**What is expected**
What is needed is an exact transcription of the line containing "Given: Enable Needle Wash for step 2" and every line after it through the end of the entries below, with no pictures.

**The input**
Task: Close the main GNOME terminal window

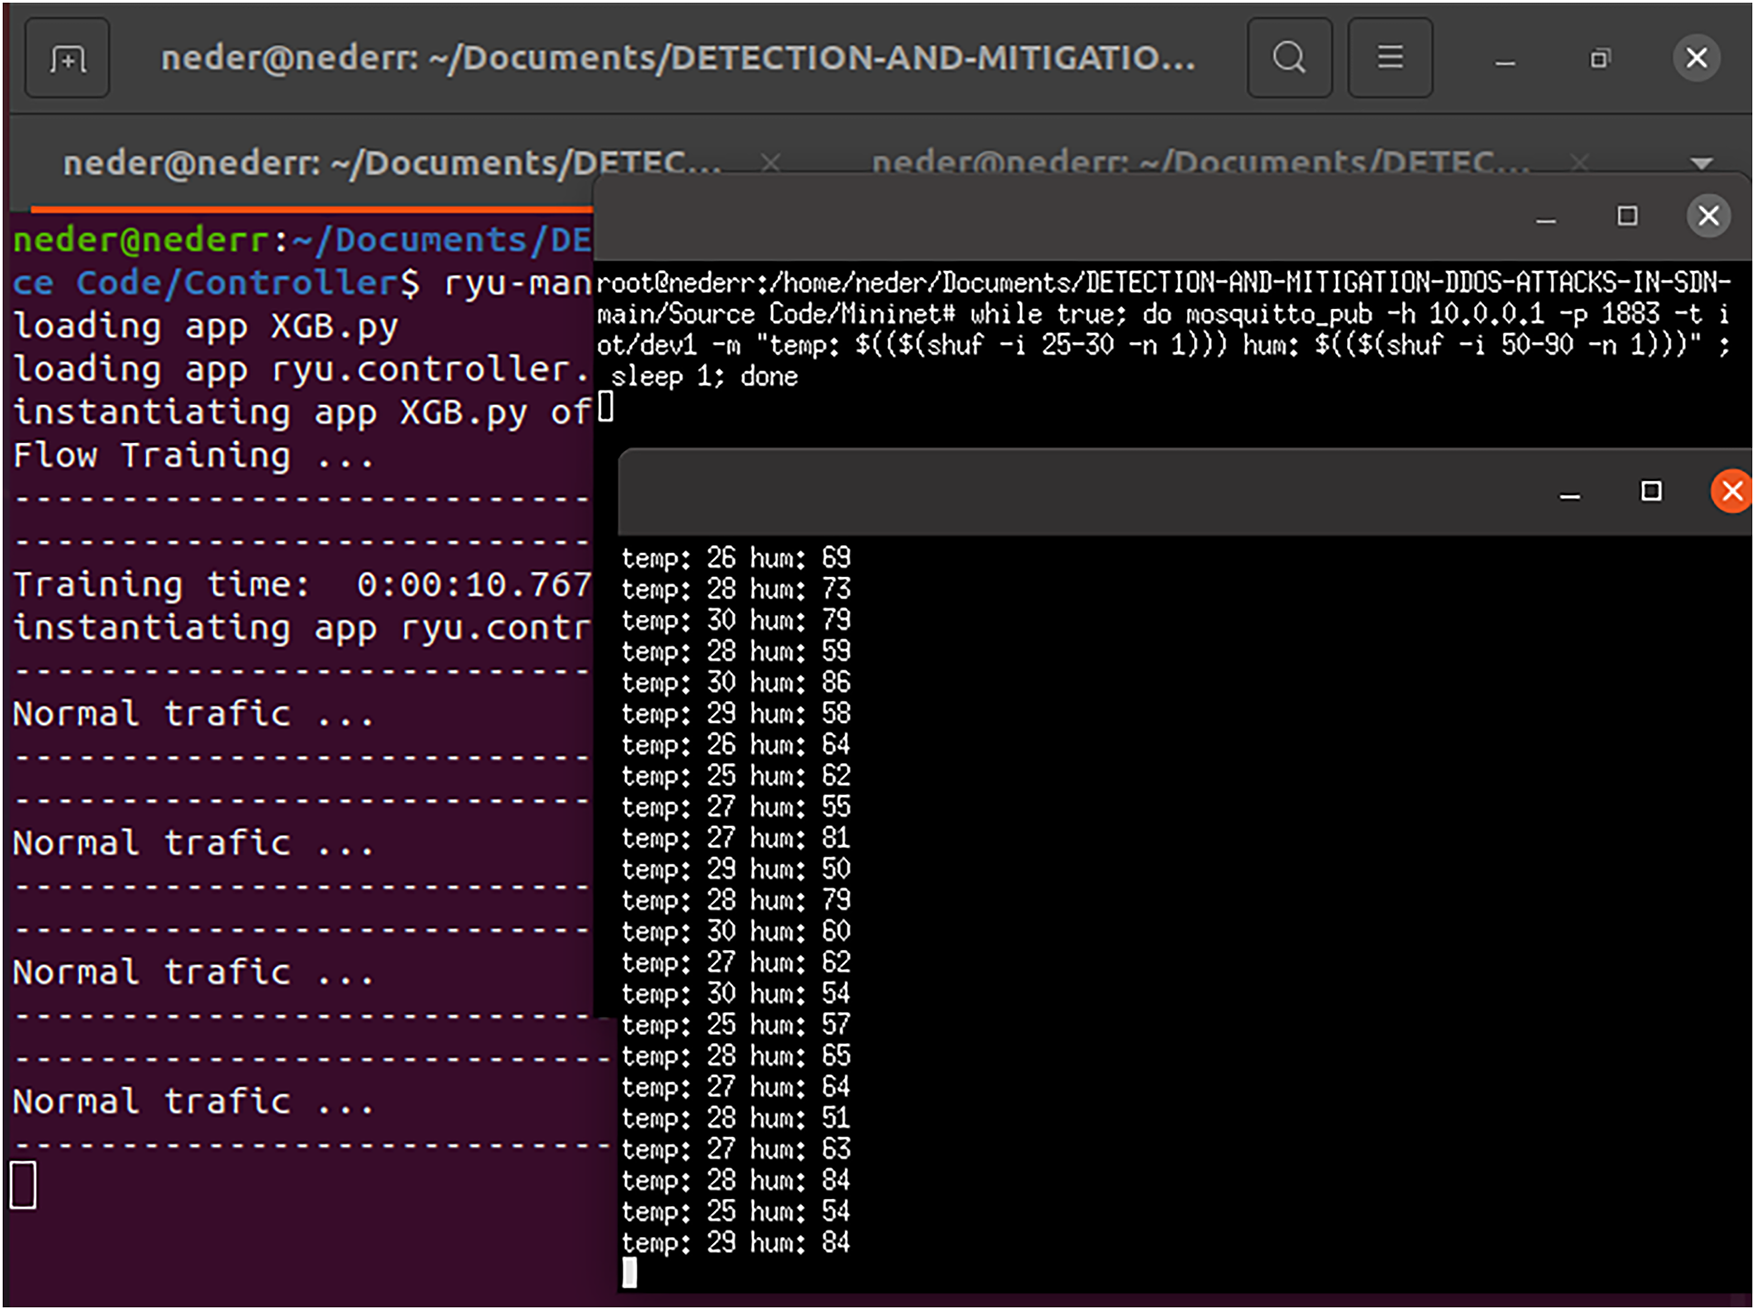Action: (x=1696, y=59)
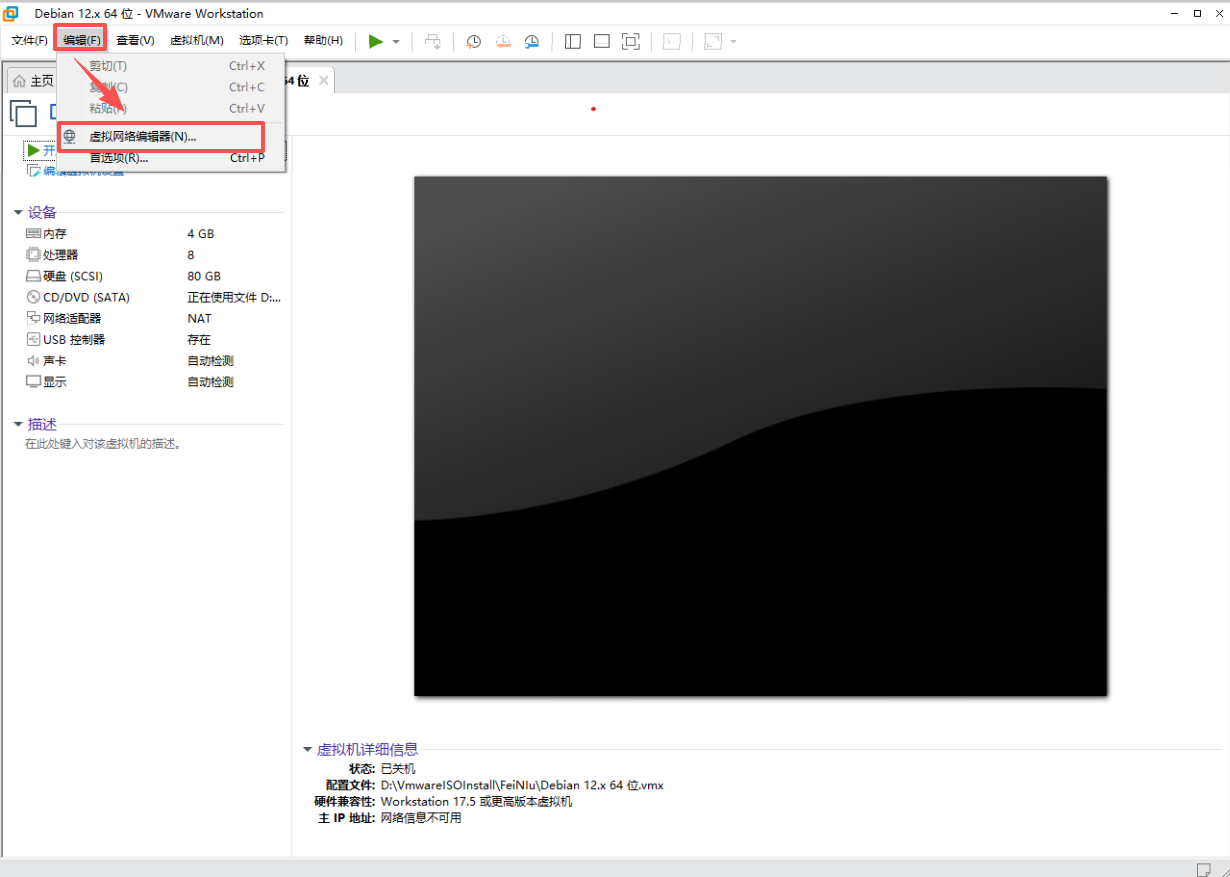This screenshot has width=1230, height=877.
Task: Open the snapshot manager icon
Action: point(532,41)
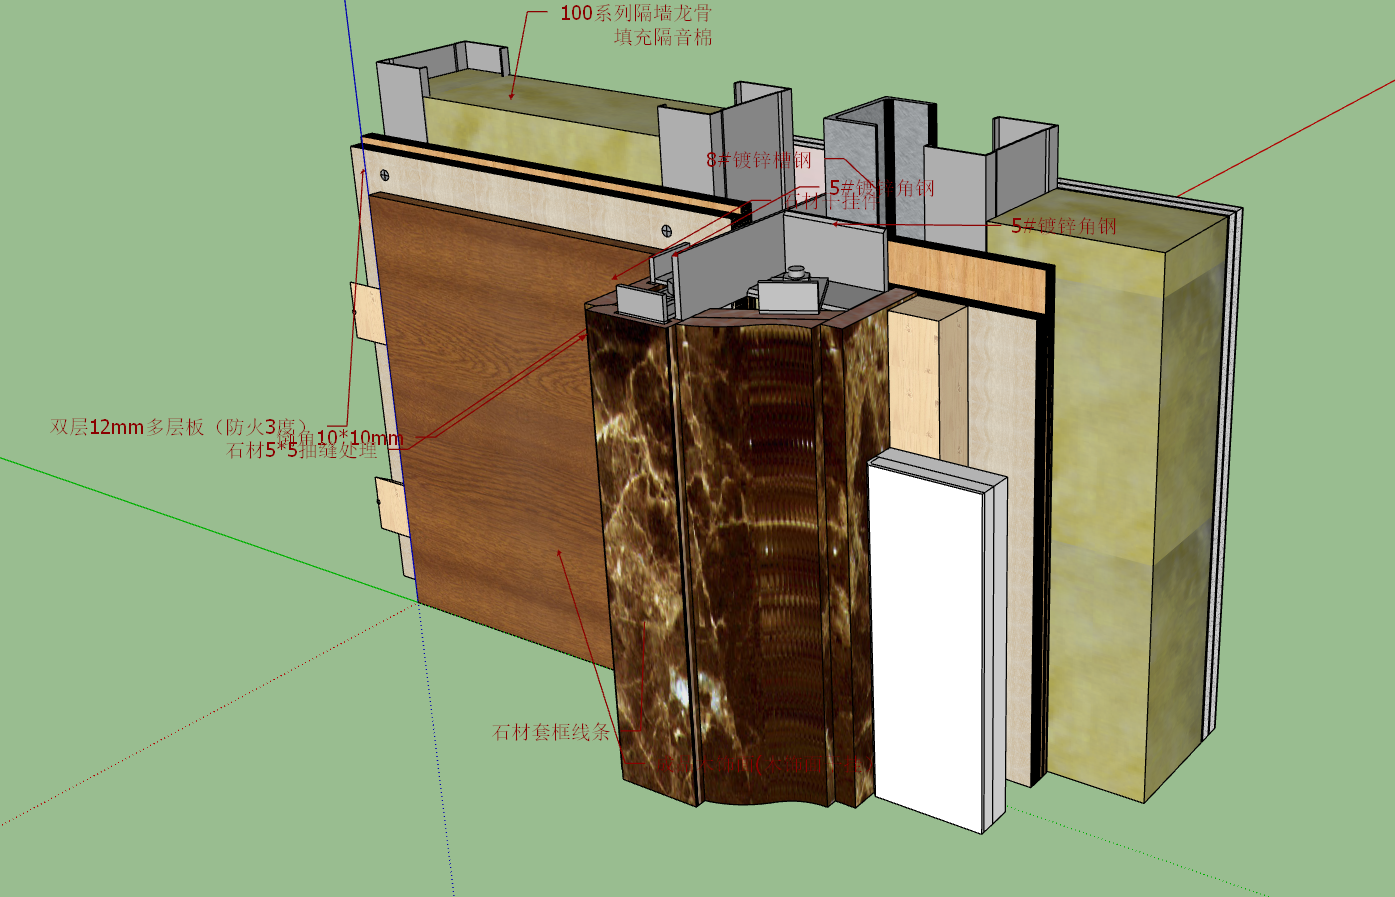This screenshot has width=1395, height=897.
Task: Click the yellow insulation block at right
Action: click(x=1110, y=500)
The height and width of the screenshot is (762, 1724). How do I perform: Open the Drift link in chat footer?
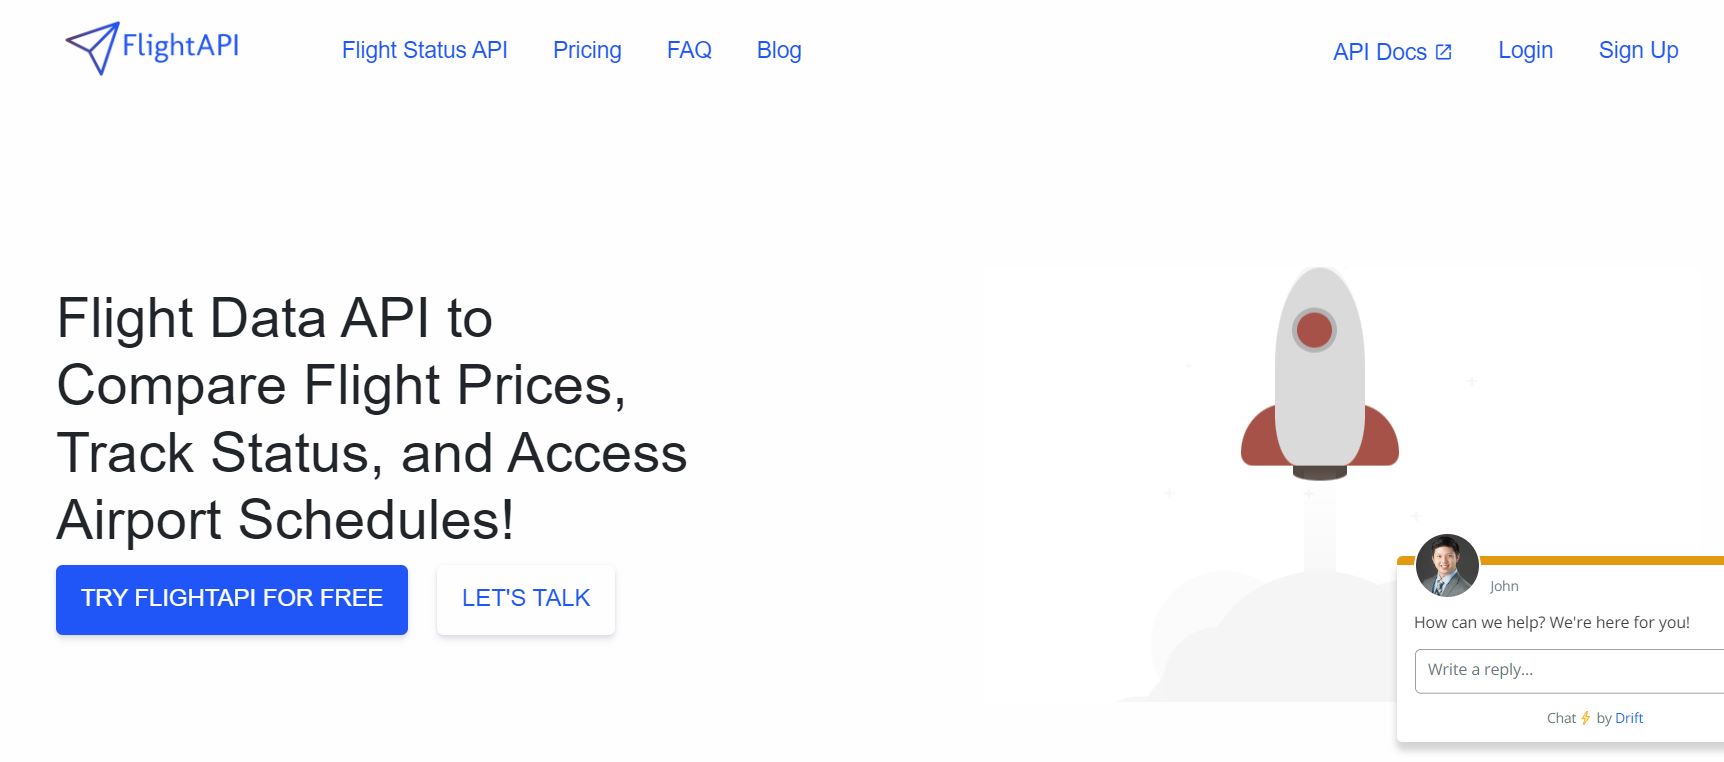1629,718
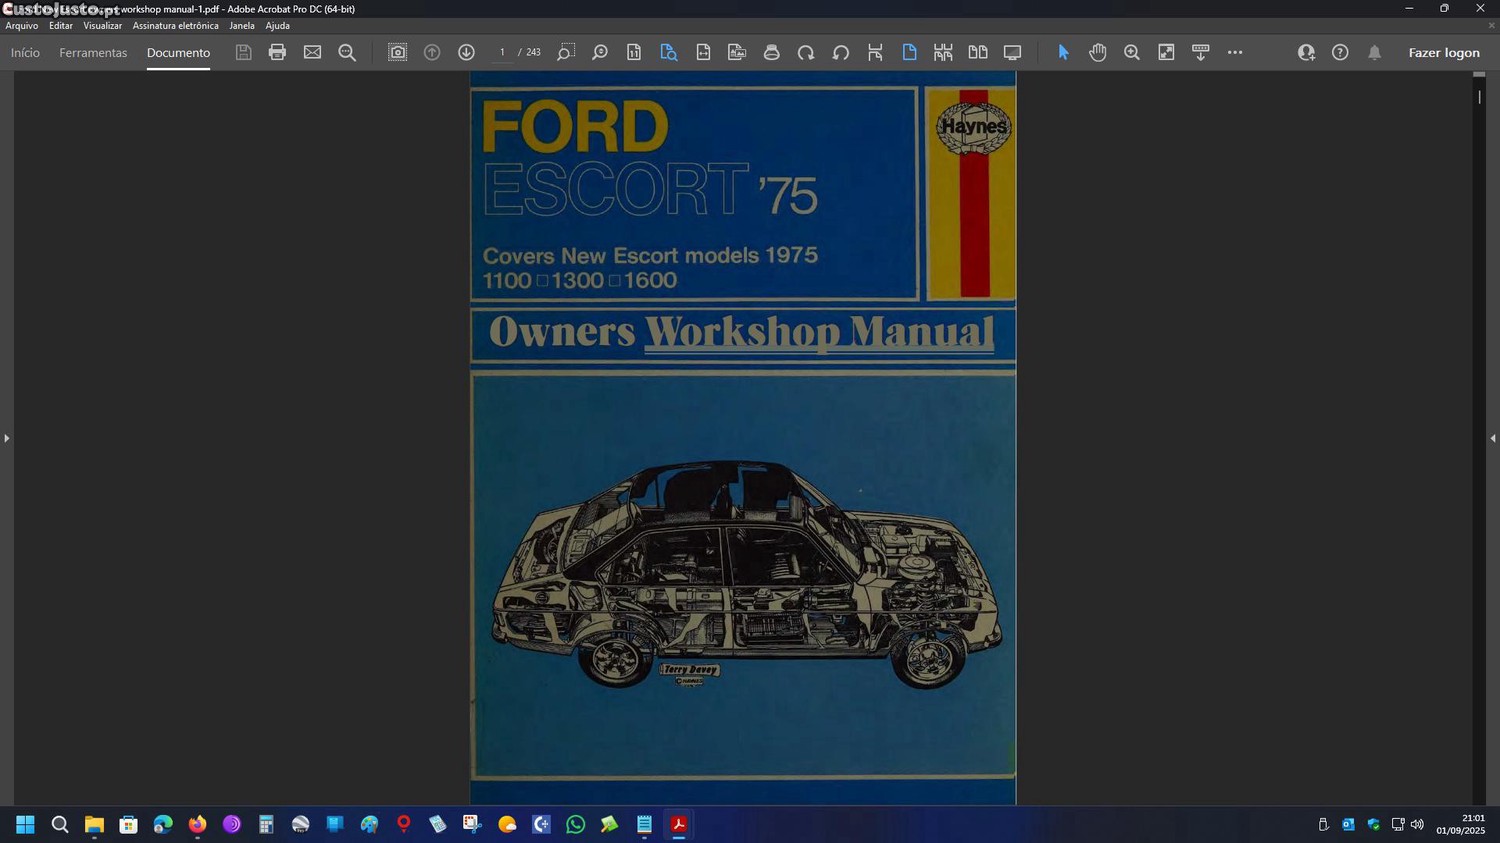Toggle single page view mode

(x=909, y=52)
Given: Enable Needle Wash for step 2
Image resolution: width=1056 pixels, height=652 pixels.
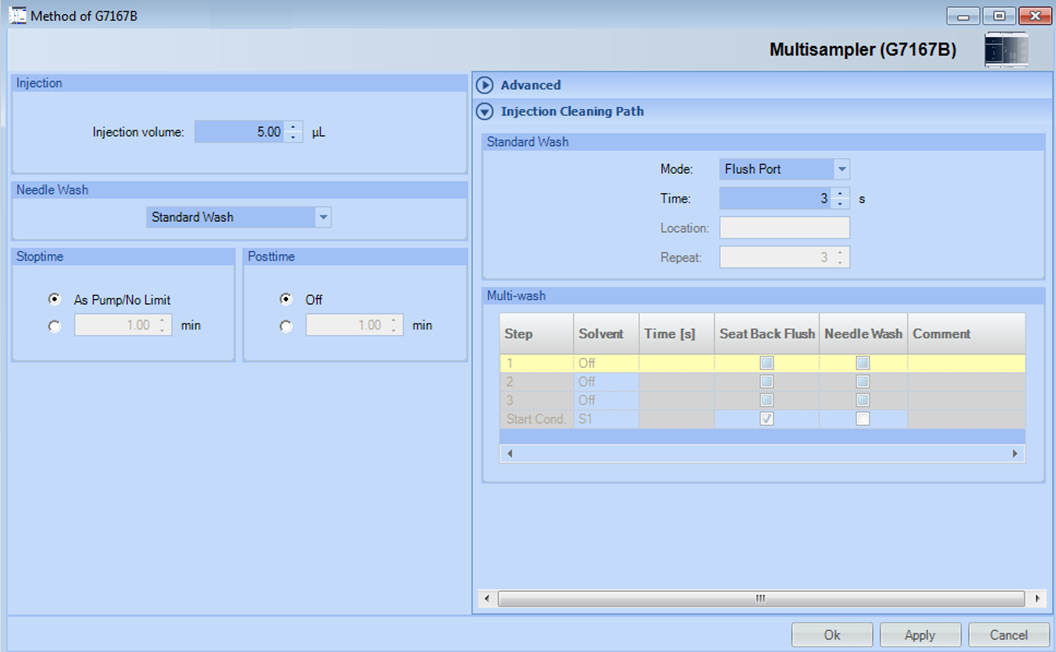Looking at the screenshot, I should (862, 381).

**Answer section**
Given: Enable Needle Wash for step 2
Image resolution: width=1056 pixels, height=652 pixels.
Looking at the screenshot, I should (862, 381).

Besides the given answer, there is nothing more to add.